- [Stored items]

★ ★ ★ ★

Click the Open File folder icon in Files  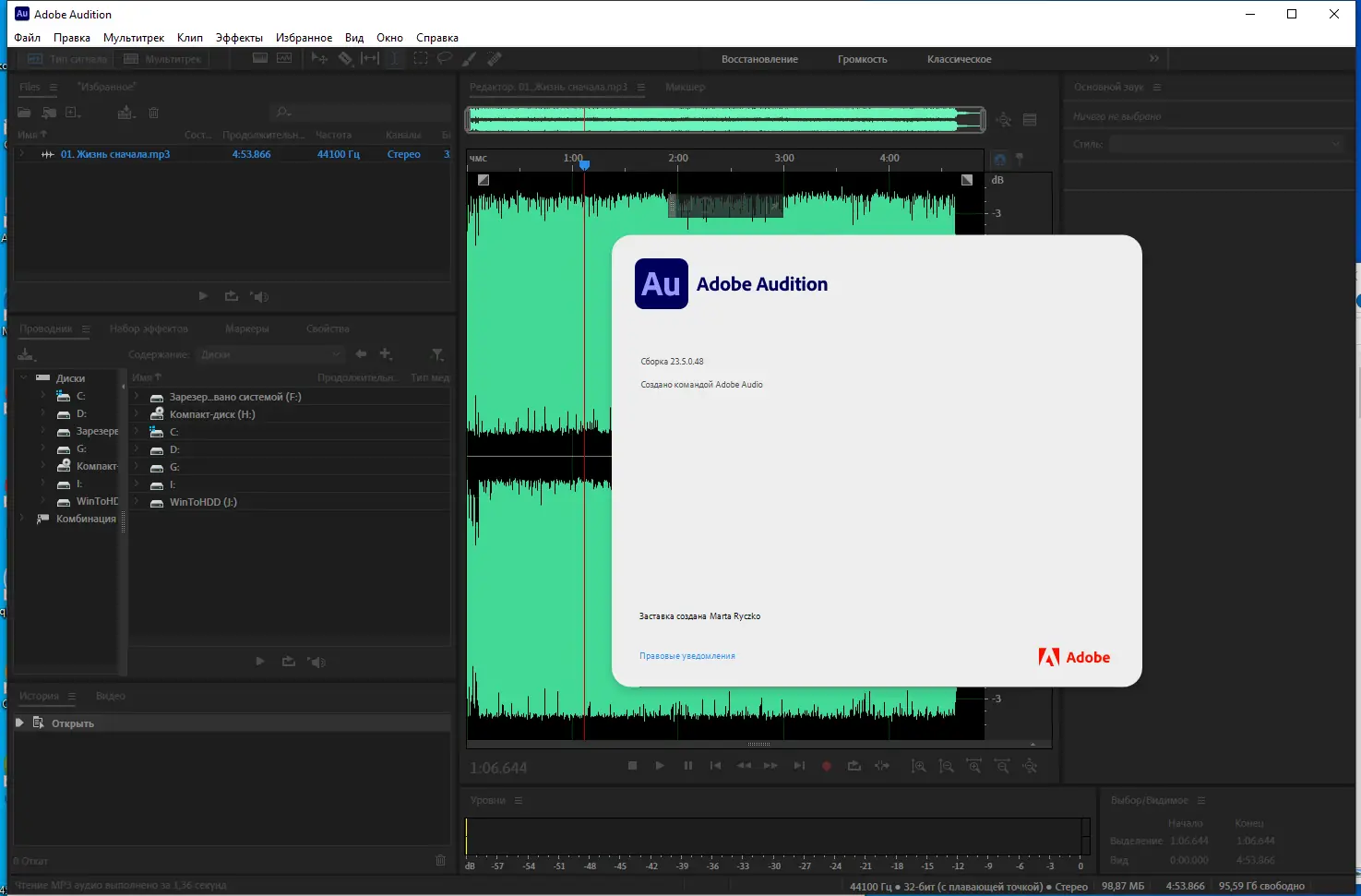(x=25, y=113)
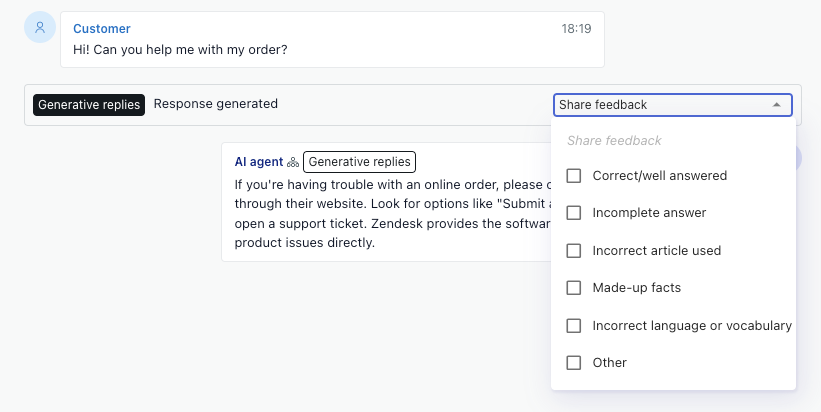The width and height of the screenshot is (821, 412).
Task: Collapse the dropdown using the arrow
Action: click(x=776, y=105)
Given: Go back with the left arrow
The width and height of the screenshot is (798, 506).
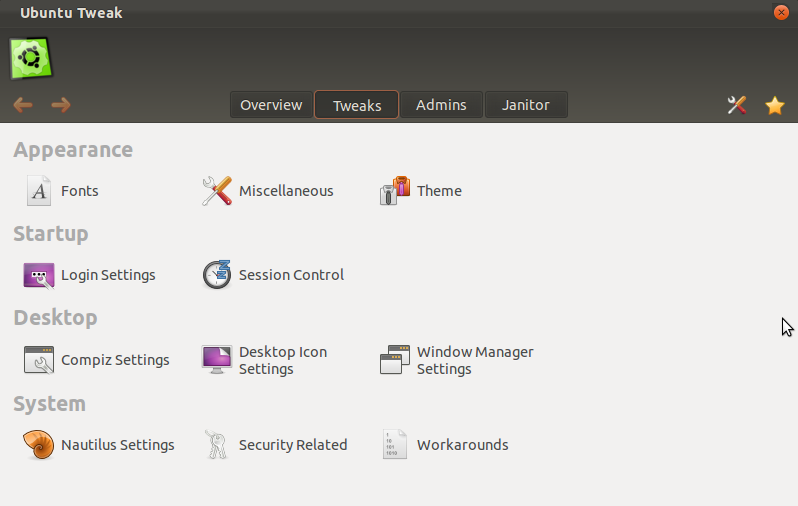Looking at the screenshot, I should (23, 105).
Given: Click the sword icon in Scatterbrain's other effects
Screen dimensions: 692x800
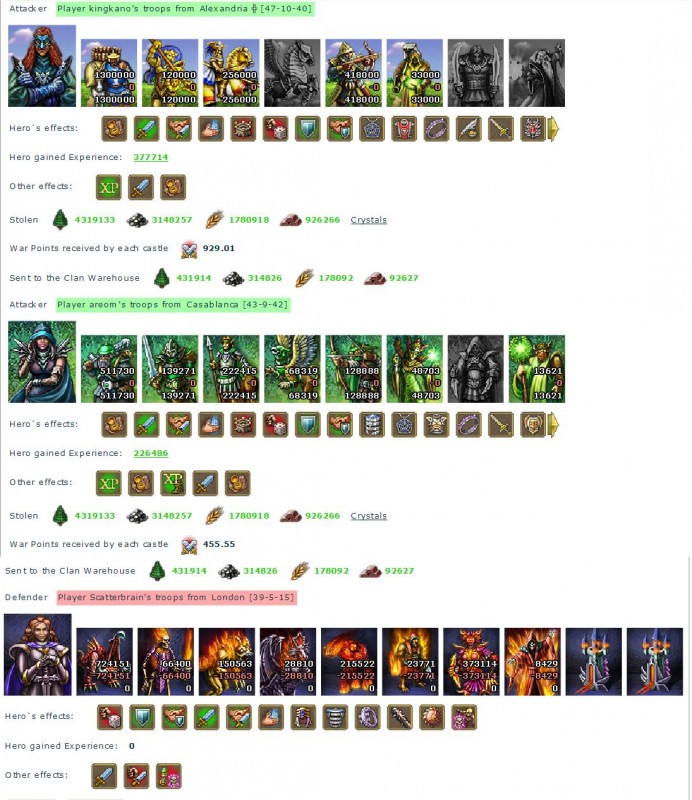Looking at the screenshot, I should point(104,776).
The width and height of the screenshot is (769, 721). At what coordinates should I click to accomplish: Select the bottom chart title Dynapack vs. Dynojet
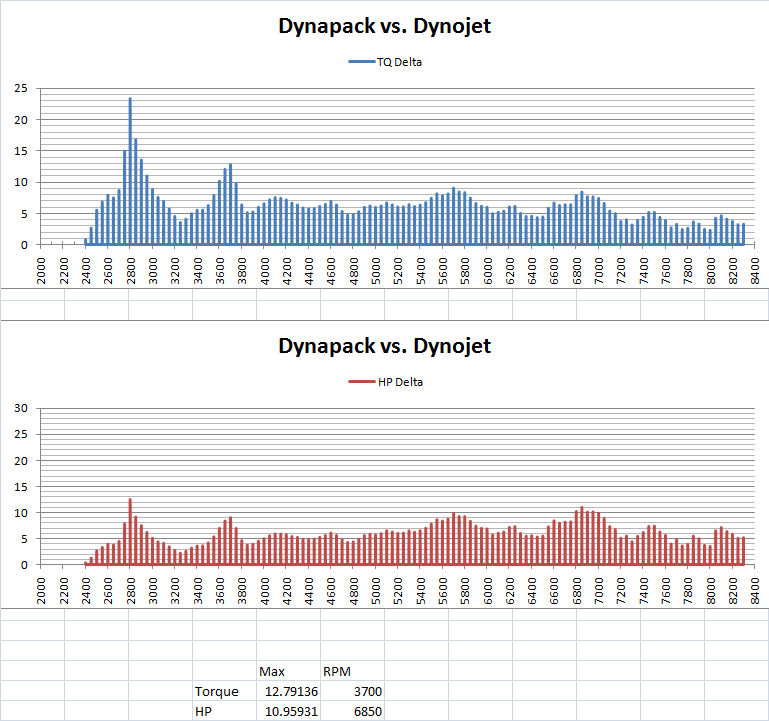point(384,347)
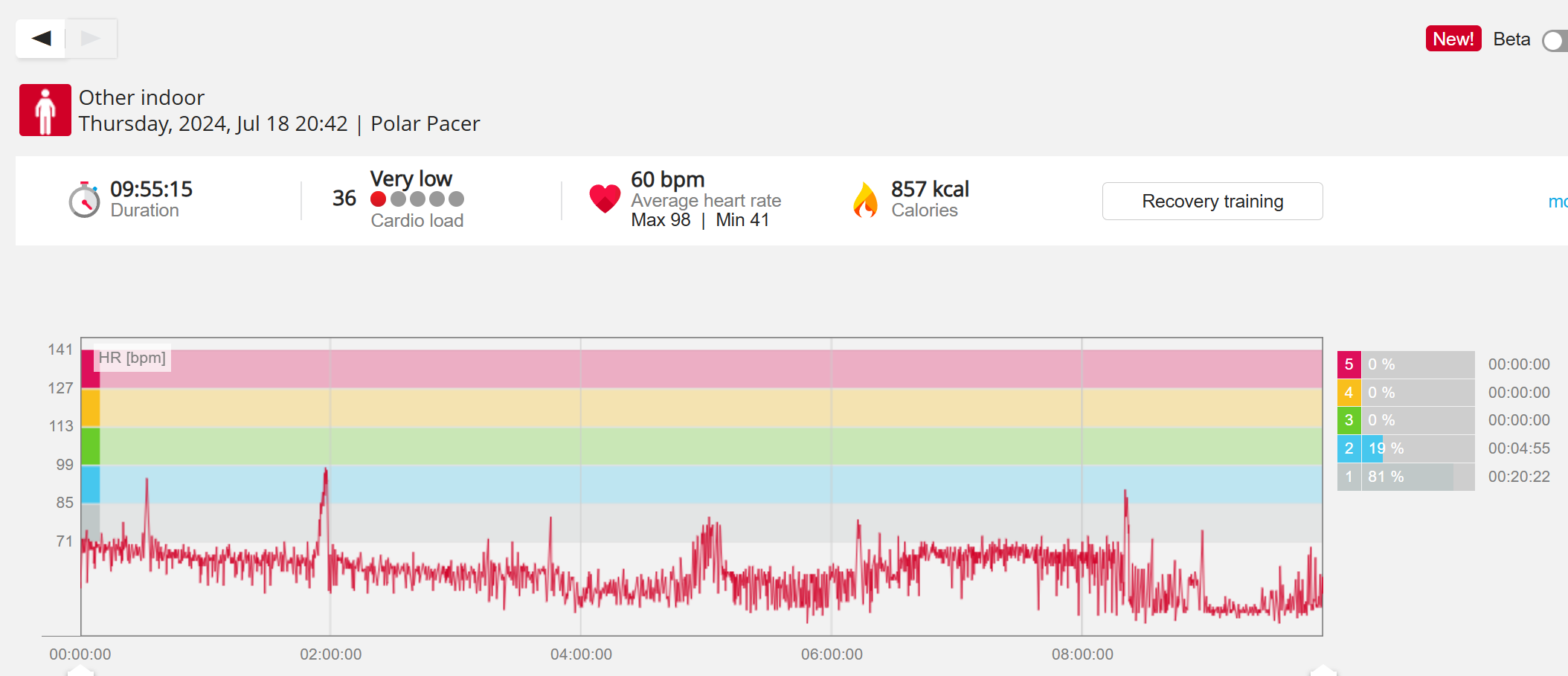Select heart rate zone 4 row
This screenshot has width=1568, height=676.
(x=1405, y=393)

★ ★ ★ ★

- [WHAT THIS TASK INVOLVES] Reproduce exactly and only the lines from the one with "The width and height of the screenshot is (798, 506)." through the final line of the records above, inclusive. Pictures must be left out.

- [ANSWER SECTION]
The width and height of the screenshot is (798, 506).
Looking at the screenshot, I should (23, 105).
Given: Click the sword icon in Scatterbrain's other effects
Screen dimensions: 692x800
Looking at the screenshot, I should point(104,776).
The width and height of the screenshot is (769, 721). At what coordinates should I click to accomplish: Select the bottom chart title Dynapack vs. Dynojet
point(384,347)
Select heart rate zone 4 row
This screenshot has width=1568, height=676.
(x=1405, y=393)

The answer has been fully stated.